L’Argentina degli Anni Sessanta nelle strisce di Quino
E intanto si svolge, sotto gli occhi del lettore, un momento storico unico, quell’Argentina degli Anni Sessanta che inizia a stare bene, che vuole stare bene, ma che fa ancora fatica: l’utilitaria è una spesa grossa per la famiglia, i bambini in difficoltà cancellano gli errori con la suola delle scarpe, le case piccole sembrano fatte apparire più grandi gridandoci dentro, e dare ai propri figli “il fratellino” è una decisione importante e rara. E con il cambiare del clima politico, con il suo inasprirsi, c’è tutto l’inizio di quella tragedia argentina che si sarebbe consumata di lì a poco: Susanita, Felipe e Nando si uniscono in una striscia a Mafalda per chiedere a un’infermiera la “vaccinazione contro il dispotismo”.
Quino, il papà di Mafalda
Non che Quino stesso non abbia fatto fatica: avvicinato all’illustrazione dallo zio omonimo, perse la madre molto presto e, appena iscritto alla Scuola di Belle Arti di Mendoza, dovette abbandonare gli studi per l’improvvisa morte del padre. Solo, si dedicò completamente ai fumetti nel suo piccolo appartamento di Buenos Aires, cominciando dalle illustrazioni per le réclame e pubblicando poi strisce su diversi magazine. Così, tra le pubblicità e la satira, comparve Mafalda: è per la Mansfield, linea di un’azienda di elettrodomestici, che creò (per assonanza) il leggendario personaggio. La campagna non fu mai realizzata, ma arrivò prima sull’inserto Gregorio di Leoplán, poi su Primera Plana, il cui direttore era un amico di Quino, e quindi su El Mundo.
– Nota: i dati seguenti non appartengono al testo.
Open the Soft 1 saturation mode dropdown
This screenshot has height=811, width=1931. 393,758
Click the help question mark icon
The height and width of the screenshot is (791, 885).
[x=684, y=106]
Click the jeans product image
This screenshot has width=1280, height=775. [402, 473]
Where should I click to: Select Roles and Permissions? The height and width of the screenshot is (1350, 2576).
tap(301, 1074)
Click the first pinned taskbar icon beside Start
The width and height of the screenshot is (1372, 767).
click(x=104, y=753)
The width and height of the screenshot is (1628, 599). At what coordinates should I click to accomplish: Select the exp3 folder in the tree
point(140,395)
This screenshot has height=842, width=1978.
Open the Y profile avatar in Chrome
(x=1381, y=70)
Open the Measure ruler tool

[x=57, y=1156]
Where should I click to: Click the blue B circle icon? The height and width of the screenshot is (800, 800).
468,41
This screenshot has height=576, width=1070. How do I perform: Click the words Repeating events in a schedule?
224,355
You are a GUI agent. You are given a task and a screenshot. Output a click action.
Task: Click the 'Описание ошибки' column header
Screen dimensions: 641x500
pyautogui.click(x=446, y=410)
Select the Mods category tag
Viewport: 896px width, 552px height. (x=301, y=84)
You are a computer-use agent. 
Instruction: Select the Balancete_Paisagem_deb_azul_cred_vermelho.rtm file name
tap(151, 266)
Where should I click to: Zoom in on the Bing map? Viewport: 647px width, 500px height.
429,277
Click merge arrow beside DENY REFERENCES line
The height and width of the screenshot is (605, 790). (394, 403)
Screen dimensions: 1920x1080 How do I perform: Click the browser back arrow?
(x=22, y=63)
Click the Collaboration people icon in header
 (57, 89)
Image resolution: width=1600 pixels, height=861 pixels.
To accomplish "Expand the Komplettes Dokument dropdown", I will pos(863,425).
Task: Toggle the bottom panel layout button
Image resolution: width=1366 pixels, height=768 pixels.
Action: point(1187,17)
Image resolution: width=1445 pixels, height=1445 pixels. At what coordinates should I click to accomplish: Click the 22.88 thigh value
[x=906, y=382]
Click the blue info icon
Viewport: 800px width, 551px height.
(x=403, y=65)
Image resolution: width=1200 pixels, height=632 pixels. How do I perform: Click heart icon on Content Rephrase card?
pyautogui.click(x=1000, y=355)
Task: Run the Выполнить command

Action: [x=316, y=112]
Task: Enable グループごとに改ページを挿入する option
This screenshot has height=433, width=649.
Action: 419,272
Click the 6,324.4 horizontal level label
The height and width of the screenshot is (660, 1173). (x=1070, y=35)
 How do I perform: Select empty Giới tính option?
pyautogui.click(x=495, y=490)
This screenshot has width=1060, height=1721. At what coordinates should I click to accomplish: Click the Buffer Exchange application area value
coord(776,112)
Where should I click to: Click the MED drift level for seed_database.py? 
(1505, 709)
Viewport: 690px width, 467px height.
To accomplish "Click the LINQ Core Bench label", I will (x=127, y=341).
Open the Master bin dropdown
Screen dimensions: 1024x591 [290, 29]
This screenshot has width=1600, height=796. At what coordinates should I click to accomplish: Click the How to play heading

Poi, la fama: Mafalda diventò il personaggio di lingua spagnola più famoso al mondo.
Il successo planetario di Mafalda
Le strisce sono uscite, copiose, per poco più di un decennio, tra periodici e volumi (spesso sold out) e persino due cartoni. Poi, disse l’autore, “non voleva rischiare di ripetersi”, anche se un ruolo nello stop alle pubblicazioni lo ebbe pure il mutevole panorama politico in America Latina: “Se avessi continuato a disegnarla, mi avrebbero sparato”. E infatti, dopo il colpo di stato del 1976 in Argentina, si trasferì a Milano, tornando a casa solo molti anni dopo. Per tutto il tempo, continuò a creare pagine umoristiche, anche in collaborazione con il famoso fumettista cubano Juan Padrón, tornando a Mafalda solo per alcune campagne di carattere umanitario: per illustrare la Dichiarazione dei diritti dell’infanzia dell’UNICEF nel ’77, per spiegare la spagnola Legge organica sul diritto all’istruzione nell’86, e infine, per sensibilizzare sulla COVID-19 nel 2020, nonostante un glaucoma l’avesse quasi portato alla cecità. Sarebbe morto poco dopo, a 88 anni.